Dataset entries
##########
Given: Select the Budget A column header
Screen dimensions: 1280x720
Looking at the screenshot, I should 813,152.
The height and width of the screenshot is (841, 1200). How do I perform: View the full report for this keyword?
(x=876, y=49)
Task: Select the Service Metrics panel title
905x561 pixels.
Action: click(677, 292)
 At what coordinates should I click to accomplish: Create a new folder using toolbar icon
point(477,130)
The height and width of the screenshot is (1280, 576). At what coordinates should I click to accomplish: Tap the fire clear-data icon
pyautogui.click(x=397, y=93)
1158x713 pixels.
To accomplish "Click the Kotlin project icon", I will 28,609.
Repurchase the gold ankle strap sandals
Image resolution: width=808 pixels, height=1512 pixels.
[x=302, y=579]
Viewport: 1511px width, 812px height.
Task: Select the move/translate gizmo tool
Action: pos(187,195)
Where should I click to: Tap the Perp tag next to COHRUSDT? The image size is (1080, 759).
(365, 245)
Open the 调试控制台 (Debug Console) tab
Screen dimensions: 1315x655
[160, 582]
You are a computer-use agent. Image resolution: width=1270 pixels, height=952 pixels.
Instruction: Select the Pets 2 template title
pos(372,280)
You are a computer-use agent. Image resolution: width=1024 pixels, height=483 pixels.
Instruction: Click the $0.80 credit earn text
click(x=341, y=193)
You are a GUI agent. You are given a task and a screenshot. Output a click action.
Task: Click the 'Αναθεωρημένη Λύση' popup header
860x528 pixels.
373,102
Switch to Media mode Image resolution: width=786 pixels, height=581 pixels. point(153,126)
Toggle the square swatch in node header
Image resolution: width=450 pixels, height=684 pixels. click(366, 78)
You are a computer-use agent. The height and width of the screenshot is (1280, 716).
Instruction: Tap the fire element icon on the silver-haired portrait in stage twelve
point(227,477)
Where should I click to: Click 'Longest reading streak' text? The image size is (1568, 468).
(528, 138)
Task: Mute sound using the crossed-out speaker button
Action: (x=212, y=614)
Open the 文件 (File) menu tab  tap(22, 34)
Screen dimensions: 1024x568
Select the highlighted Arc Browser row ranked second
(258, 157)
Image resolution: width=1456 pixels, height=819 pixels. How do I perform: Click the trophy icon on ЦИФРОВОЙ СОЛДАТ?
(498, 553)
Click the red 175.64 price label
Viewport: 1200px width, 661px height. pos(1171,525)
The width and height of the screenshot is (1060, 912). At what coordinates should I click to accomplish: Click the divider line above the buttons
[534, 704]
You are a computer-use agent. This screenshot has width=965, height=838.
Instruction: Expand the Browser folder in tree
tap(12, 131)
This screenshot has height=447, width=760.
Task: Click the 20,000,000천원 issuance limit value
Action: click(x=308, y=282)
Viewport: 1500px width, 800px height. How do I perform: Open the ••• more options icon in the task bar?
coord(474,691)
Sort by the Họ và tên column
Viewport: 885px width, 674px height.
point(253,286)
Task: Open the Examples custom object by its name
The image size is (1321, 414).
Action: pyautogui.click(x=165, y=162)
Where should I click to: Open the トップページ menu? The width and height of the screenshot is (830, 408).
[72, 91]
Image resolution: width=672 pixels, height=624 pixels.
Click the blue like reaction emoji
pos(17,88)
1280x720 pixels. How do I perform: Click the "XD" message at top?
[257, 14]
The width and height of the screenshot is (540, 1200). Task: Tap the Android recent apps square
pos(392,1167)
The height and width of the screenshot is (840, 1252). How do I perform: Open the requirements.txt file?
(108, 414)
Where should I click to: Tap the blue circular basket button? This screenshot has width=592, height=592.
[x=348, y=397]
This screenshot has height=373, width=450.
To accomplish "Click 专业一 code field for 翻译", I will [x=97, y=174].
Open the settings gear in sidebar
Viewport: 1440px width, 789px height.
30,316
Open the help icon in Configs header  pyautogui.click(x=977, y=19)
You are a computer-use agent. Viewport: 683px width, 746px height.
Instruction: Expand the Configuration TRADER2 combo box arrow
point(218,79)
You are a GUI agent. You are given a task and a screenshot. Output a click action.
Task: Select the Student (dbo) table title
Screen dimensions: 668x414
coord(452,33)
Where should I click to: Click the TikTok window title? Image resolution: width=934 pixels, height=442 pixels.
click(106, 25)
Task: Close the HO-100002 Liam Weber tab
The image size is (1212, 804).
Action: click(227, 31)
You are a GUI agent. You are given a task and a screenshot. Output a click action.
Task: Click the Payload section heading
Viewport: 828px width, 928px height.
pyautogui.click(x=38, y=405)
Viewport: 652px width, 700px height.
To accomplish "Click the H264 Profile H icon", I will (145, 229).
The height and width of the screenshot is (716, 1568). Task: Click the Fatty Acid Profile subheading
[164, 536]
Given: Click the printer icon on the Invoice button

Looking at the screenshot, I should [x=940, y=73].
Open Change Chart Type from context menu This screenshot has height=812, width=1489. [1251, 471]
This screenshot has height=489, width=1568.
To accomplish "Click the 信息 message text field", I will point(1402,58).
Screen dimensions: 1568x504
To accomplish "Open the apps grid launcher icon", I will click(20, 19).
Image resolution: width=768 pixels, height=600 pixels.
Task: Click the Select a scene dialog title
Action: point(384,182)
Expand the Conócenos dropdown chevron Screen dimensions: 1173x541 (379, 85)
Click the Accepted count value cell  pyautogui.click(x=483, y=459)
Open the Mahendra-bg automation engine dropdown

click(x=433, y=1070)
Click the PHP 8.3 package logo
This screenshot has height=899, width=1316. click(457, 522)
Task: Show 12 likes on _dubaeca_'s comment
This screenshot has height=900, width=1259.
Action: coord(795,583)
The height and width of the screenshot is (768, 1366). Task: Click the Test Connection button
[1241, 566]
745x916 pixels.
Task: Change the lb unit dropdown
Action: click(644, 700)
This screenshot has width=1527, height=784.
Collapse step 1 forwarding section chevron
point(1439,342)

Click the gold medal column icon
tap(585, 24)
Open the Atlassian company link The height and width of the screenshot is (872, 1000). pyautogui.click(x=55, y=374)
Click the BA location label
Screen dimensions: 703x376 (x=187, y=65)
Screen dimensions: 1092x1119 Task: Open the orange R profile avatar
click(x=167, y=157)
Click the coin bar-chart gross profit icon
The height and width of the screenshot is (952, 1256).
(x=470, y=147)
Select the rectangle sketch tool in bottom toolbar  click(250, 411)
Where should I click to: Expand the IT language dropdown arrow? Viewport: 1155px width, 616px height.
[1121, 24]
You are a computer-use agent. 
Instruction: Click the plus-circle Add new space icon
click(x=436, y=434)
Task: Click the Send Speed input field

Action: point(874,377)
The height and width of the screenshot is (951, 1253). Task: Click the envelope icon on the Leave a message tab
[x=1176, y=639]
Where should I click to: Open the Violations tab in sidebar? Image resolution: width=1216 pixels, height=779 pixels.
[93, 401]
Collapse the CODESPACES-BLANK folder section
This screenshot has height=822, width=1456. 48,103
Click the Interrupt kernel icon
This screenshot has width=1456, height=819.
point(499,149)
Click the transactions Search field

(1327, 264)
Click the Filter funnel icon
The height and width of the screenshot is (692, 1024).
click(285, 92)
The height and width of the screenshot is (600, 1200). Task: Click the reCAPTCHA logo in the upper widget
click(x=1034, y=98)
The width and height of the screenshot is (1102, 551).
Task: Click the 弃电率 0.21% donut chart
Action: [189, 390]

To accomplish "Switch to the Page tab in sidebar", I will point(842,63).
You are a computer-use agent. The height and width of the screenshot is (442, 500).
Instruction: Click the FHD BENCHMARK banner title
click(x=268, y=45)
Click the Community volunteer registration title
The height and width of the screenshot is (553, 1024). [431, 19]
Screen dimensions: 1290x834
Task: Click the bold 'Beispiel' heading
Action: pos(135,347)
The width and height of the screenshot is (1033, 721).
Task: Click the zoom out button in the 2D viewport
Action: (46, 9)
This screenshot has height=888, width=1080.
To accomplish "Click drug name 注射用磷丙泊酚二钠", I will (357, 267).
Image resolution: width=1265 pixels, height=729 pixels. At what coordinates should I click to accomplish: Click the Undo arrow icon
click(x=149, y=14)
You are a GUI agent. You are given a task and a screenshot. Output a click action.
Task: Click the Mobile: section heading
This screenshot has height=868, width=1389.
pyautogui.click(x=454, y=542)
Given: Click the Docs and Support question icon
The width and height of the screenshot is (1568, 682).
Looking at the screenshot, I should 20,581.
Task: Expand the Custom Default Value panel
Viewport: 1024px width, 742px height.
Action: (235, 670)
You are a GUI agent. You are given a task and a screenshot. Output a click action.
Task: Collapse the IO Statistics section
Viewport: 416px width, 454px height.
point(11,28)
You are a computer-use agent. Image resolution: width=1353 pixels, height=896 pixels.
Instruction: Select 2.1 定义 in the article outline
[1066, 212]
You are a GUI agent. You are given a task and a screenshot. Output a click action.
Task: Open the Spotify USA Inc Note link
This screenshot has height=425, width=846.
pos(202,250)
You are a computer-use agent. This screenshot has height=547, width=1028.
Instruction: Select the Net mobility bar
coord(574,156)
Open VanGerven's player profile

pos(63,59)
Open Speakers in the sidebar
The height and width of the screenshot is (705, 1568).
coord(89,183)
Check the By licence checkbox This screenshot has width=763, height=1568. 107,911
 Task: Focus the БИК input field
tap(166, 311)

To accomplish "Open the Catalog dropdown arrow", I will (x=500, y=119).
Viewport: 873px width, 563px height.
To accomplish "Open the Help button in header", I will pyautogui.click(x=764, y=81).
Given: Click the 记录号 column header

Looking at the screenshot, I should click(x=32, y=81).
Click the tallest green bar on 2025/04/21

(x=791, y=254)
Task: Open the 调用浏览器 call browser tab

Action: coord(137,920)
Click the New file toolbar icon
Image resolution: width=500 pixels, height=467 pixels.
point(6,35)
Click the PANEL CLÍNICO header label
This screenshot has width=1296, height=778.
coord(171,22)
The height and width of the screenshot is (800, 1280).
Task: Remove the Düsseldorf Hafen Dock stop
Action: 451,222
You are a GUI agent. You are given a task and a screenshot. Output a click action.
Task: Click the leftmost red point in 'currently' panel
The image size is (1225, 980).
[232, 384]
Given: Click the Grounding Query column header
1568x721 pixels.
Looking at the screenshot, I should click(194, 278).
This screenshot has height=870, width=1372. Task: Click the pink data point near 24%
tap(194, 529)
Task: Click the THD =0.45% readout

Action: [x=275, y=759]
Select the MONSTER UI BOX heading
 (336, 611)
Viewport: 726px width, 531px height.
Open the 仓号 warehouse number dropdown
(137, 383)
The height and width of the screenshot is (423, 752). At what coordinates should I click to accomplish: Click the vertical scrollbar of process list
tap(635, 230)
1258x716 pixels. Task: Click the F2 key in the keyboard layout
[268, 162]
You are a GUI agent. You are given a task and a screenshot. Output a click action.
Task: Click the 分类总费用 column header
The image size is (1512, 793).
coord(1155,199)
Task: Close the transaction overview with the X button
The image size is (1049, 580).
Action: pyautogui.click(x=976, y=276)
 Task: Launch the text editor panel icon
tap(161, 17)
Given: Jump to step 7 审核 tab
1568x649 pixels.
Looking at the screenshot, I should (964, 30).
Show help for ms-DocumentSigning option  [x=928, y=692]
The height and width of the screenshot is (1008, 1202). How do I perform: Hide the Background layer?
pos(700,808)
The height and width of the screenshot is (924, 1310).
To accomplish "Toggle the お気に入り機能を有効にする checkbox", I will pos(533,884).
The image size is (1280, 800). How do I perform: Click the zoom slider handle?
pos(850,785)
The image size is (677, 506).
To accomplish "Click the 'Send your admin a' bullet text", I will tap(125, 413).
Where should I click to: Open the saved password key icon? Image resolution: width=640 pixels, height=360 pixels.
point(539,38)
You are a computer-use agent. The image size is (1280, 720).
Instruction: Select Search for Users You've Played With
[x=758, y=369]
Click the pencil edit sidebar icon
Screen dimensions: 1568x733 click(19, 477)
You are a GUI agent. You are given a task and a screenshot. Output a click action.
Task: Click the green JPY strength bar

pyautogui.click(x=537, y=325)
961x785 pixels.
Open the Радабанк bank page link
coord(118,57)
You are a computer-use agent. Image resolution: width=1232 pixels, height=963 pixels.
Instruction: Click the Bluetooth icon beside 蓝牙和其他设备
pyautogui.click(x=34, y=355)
##########
• [Requirement]: Using the entries above, return exactly the lines from the line with "Select the MONSTER UI BOX heading" to the line with "You are a computer-use agent. Image resolution: width=1232", counting both of those lines.

• [Response below]:
Select the MONSTER UI BOX heading
 (336, 611)
Viewport: 726px width, 531px height.
Open the 仓号 warehouse number dropdown
(137, 383)
The height and width of the screenshot is (423, 752). At what coordinates should I click to accomplish: Click the vertical scrollbar of process list
tap(635, 230)
1258x716 pixels. Task: Click the F2 key in the keyboard layout
[268, 162]
You are a GUI agent. You are given a task and a screenshot. Output a click action.
Task: Click the 分类总费用 column header
The image size is (1512, 793).
coord(1155,199)
Task: Close the transaction overview with the X button
The image size is (1049, 580).
Action: pyautogui.click(x=976, y=276)
 Task: Launch the text editor panel icon
tap(161, 17)
Given: Jump to step 7 审核 tab
1568x649 pixels.
Looking at the screenshot, I should (964, 30).
Show help for ms-DocumentSigning option  [x=928, y=692]
The height and width of the screenshot is (1008, 1202). How do I perform: Hide the Background layer?
pos(700,808)
The height and width of the screenshot is (924, 1310).
To accomplish "Toggle the お気に入り機能を有効にする checkbox", I will pos(533,884).
The image size is (1280, 800). How do I perform: Click the zoom slider handle?
pos(850,785)
The image size is (677, 506).
To accomplish "Click the 'Send your admin a' bullet text", I will tap(125, 413).
Where should I click to: Open the saved password key icon? Image resolution: width=640 pixels, height=360 pixels.
point(539,38)
You are a computer-use agent. The image size is (1280, 720).
Instruction: Select Search for Users You've Played With
[x=758, y=369]
Click the pencil edit sidebar icon
Screen dimensions: 1568x733 click(19, 477)
You are a GUI agent. You are given a task and a screenshot. Output a click action.
Task: Click the green JPY strength bar

pyautogui.click(x=537, y=325)
961x785 pixels.
Open the Радабанк bank page link
coord(118,57)
You are a computer-use agent. Image resolution: width=1232 pixels, height=963 pixels.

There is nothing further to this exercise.